> [Work to complete]:
Extract, exactly as written, each line from the start of the records below to the line containing "You are a computer-use", both ends included; drop the pictures.

> [Records supplied]:
================

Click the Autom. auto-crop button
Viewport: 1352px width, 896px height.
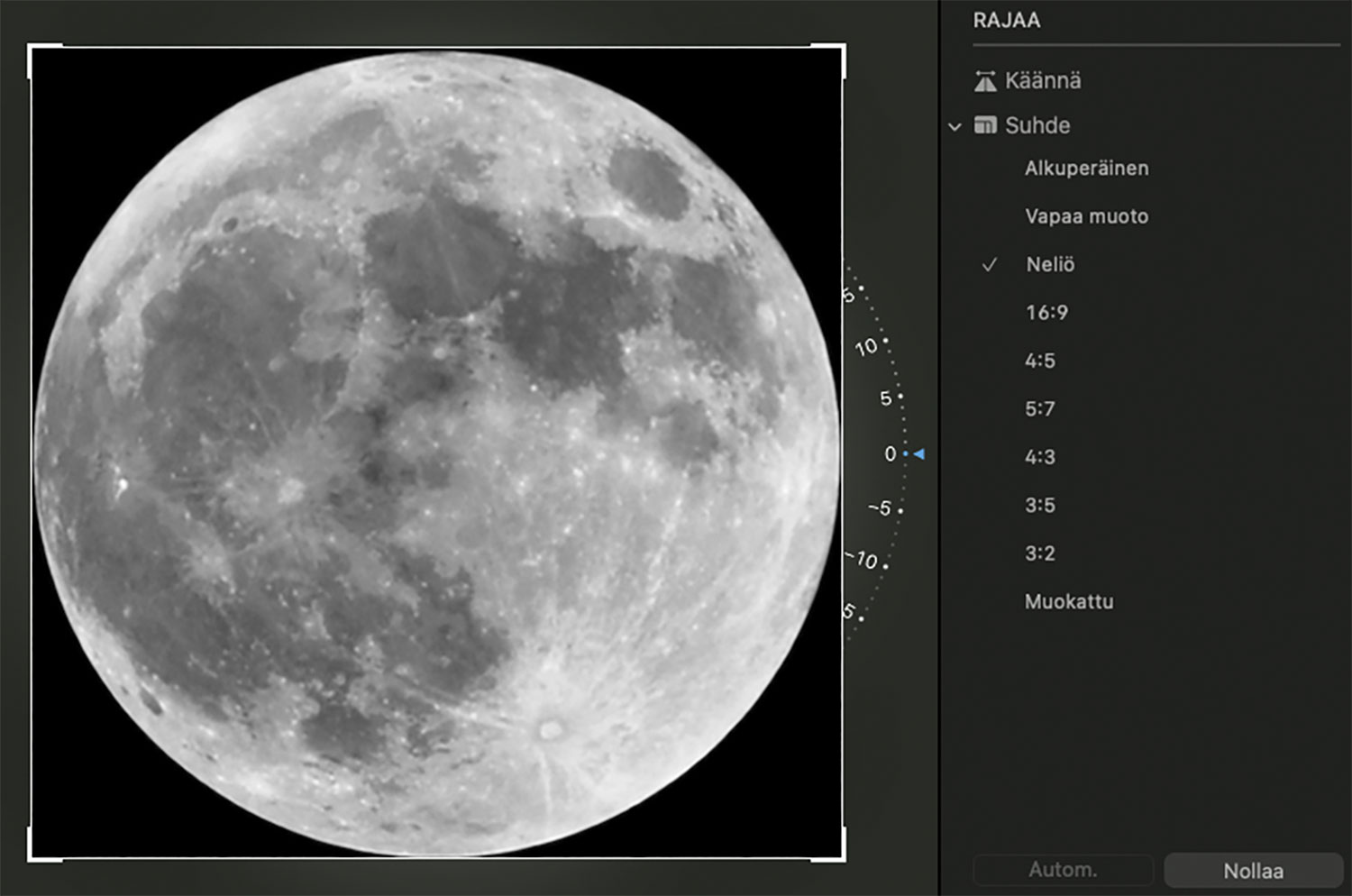pos(1063,870)
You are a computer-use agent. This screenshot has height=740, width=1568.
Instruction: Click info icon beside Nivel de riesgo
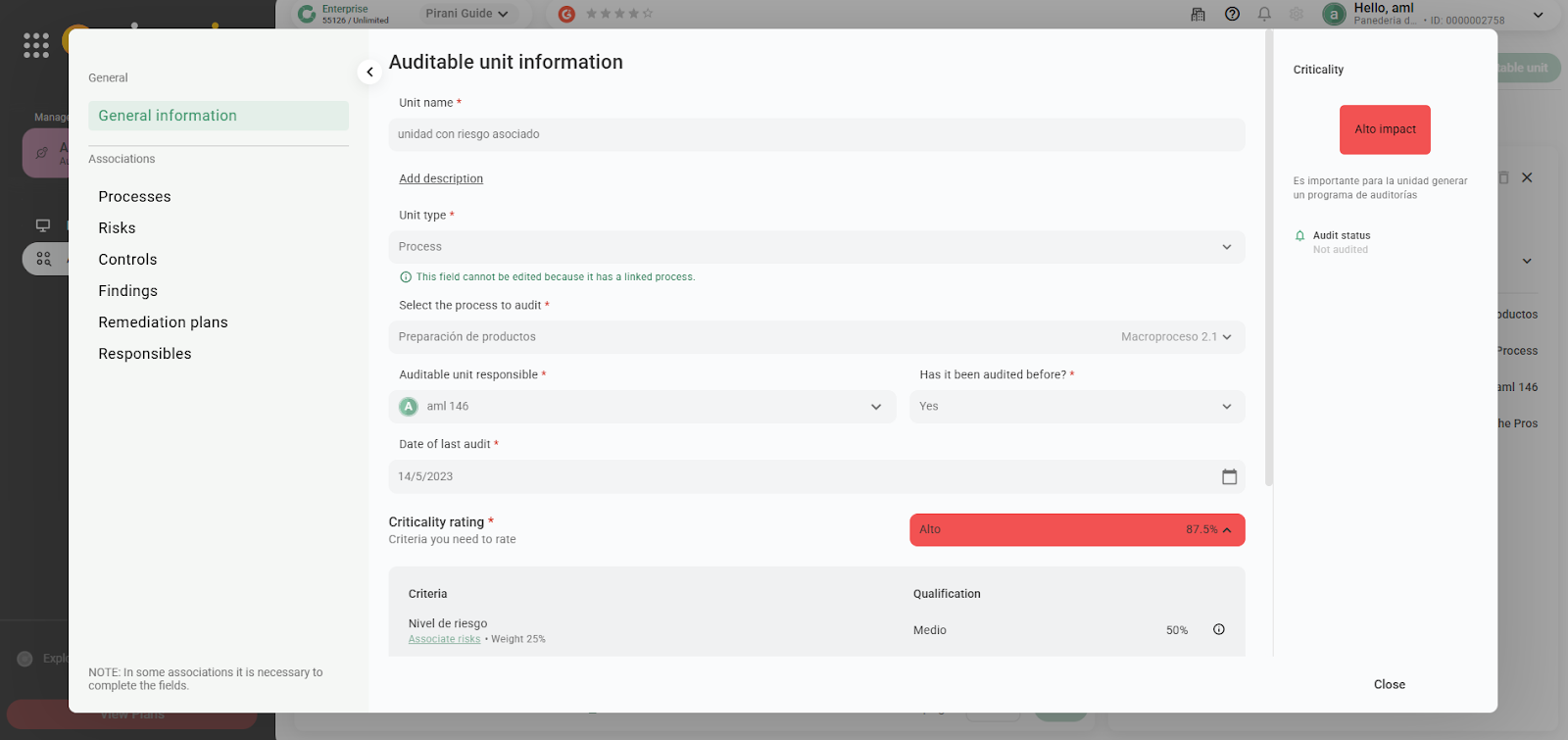click(1219, 629)
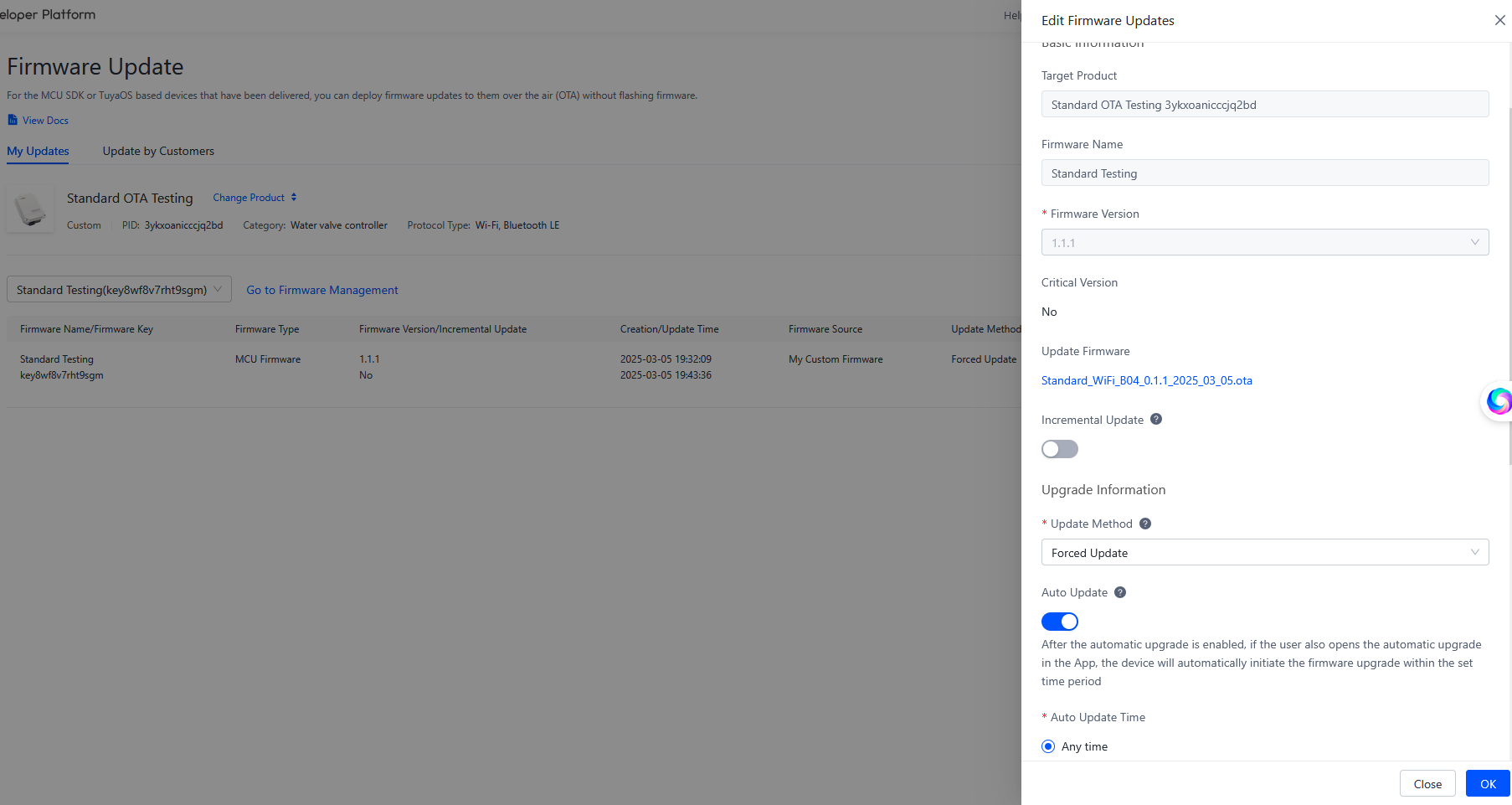The height and width of the screenshot is (805, 1512).
Task: Close the Edit Firmware Updates panel
Action: tap(1499, 20)

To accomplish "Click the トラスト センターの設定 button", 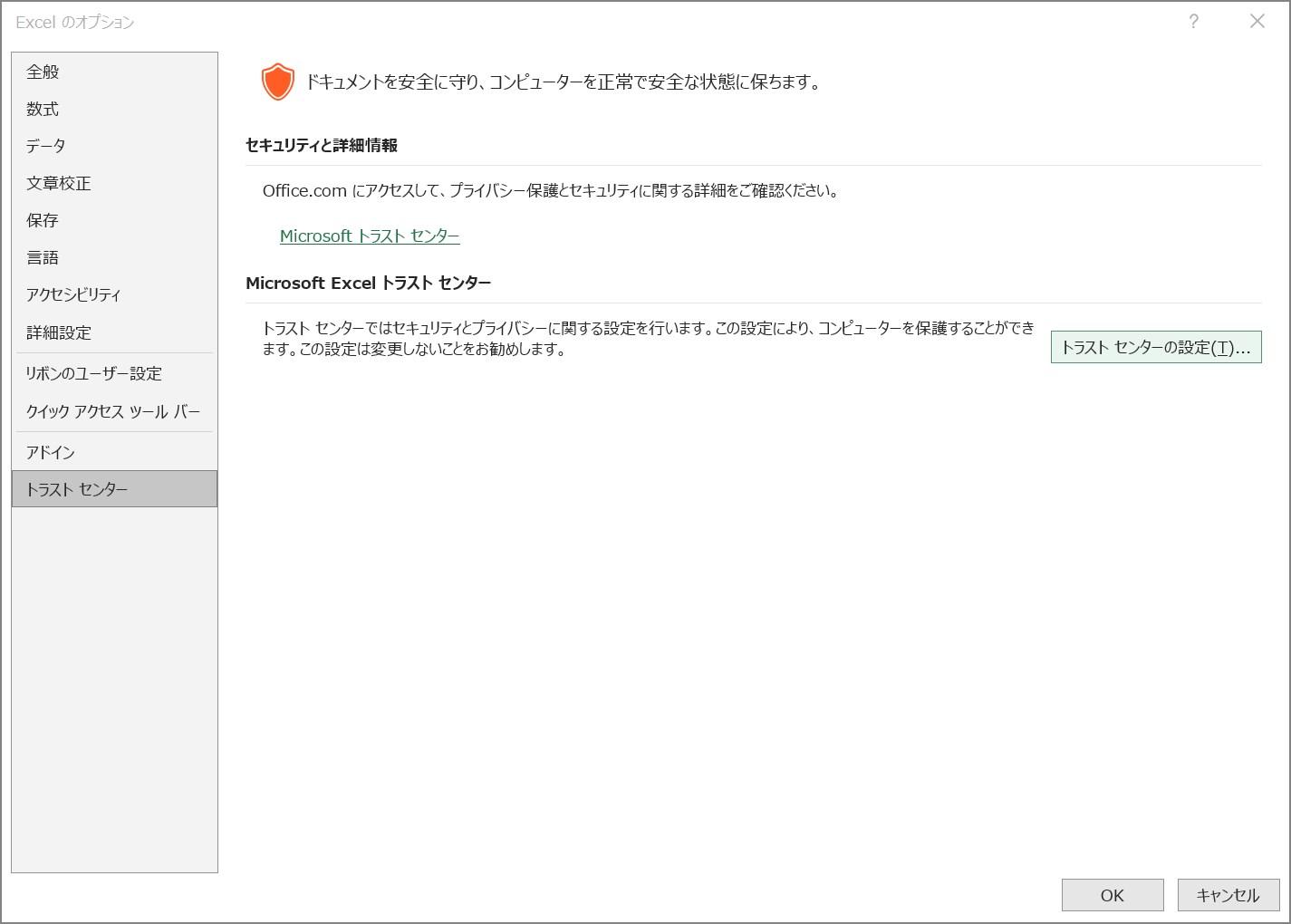I will [x=1155, y=347].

================

> [Response area]:
Click the Autom. auto-crop button
Viewport: 1352px width, 896px height.
pos(1063,870)
You are a computer-use agent. This screenshot has height=740, width=1568.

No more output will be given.